CVE-2025-3661 identifies a stored Cross-Site Scripting (XSS) vulnerability within the SB Chart block plugin for WordPress, specifically related to the 'className' parameter. This vulnerability stems from insufficient input sanitization and output escaping, allowing attackers with Contributor-level or higher privileges to inject arbitrary JavaScript code into pages generated by the plugin. Because the malicious script is stored persistently, it executes every time a user accesses the affected page, potentially compromising user sessions, stealing cookies, or performing unauthorized actions on behalf of users. The vulnerability affects all versions up to and including 1.2.6 of the SB Chart block plugin. The CVSS 3.1 base score is 6.4, reflecting a medium severity with a network attack vector, low attack complexity, privileges required (Contributor or above), no user interaction needed, and a scope change due to the impact on other users. No public exploits have been reported yet, but the vulnerability is recognized by CISA and Wordfence, indicating credible risk. The root cause is the failure to properly neutralize input during web page generation, a classic CWE-79 issue. This vulnerability is particularly dangerous in multi-user WordPress environments where contributors can add content but are not fully trusted. Without proper patching or mitigation, attackers can leverage this to compromise site integrity and user trust.
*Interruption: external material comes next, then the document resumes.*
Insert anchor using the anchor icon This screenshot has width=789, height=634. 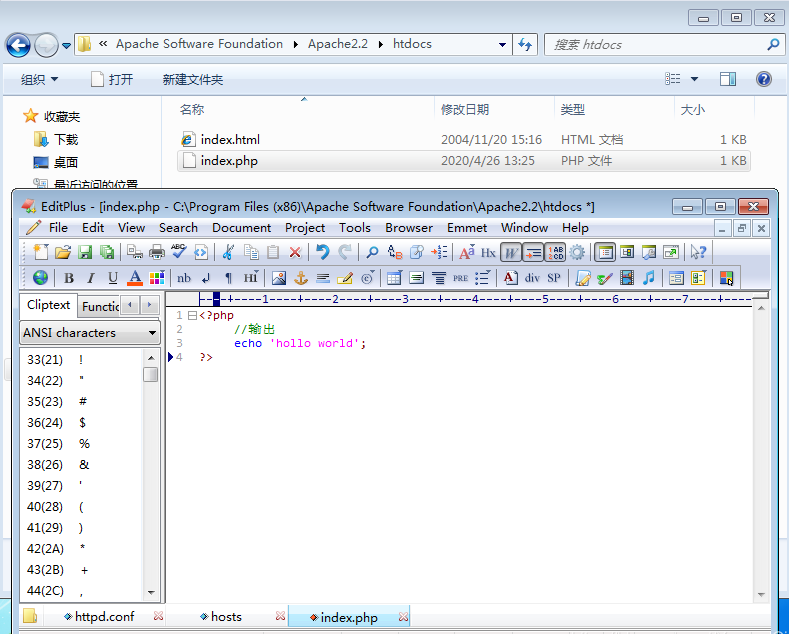click(300, 278)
The impact of CVE-2025-3661 is significant for organizations running WordPress sites with the vulnerable SB Chart block plugin. Exploitation allows authenticated users with relatively low privileges (Contributor or higher) to inject persistent malicious scripts, which execute in the context of other users visiting the affected pages. This can lead to session hijacking, theft of sensitive information such as cookies or credentials, unauthorized actions performed on behalf of users, defacement, or distribution of malware. The vulnerability compromises the confidentiality and integrity of site data and user interactions, though it does not directly affect availability. Given WordPress's widespread use globally, especially among small to medium businesses, blogs, and content-driven sites, the scope of affected systems is broad. Attackers exploiting this vulnerability could escalate their influence within the site or pivot to further attacks. The medium CVSS score reflects the balance between the required privileges and the potential impact. Organizations that do not restrict Contributor-level access or fail to monitor plugin vulnerabilities are at higher risk.
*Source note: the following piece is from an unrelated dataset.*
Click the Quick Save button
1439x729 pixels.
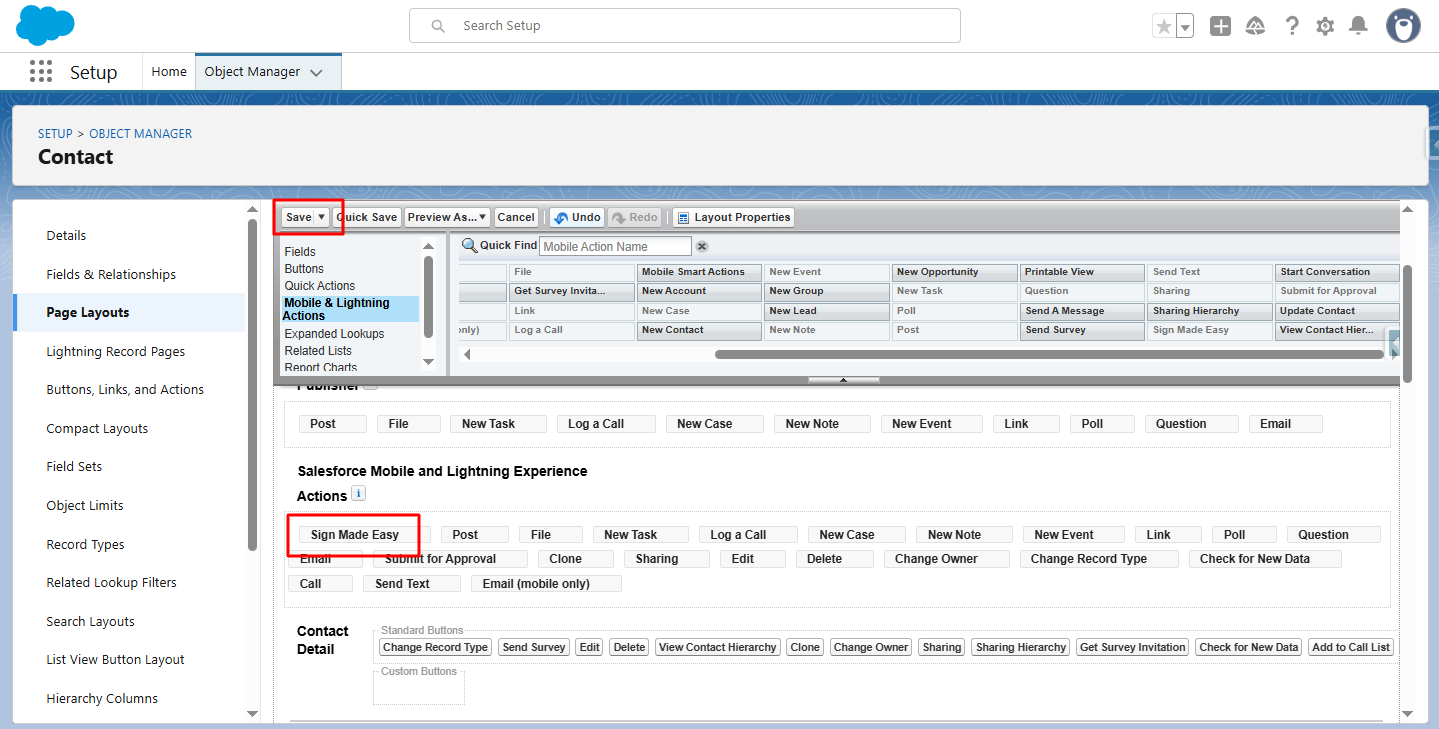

To mitigate CVE-2025-3661, organizations should immediately update the SB Chart block plugin to a version where this vulnerability is patched once available. In the absence of an official patch, administrators should restrict Contributor-level access to trusted users only, minimizing the risk of malicious script injection. Implementing Web Application Firewalls (WAFs) with rules to detect and block suspicious script injections targeting the 'className' parameter can provide temporary protection. Additionally, site owners should audit existing content for injected scripts and remove any suspicious code. Employing Content Security Policy (CSP) headers can reduce the impact of XSS by restricting script execution sources. Developers maintaining the plugin should apply proper input validation and output encoding on all user-supplied data, particularly the 'className' parameter, to prevent injection. Regular security scanning and monitoring for anomalous behavior on WordPress sites using this plugin are also recommended. Finally, educating users about the risks of elevated privileges and enforcing the principle of least privilege will reduce attack surface.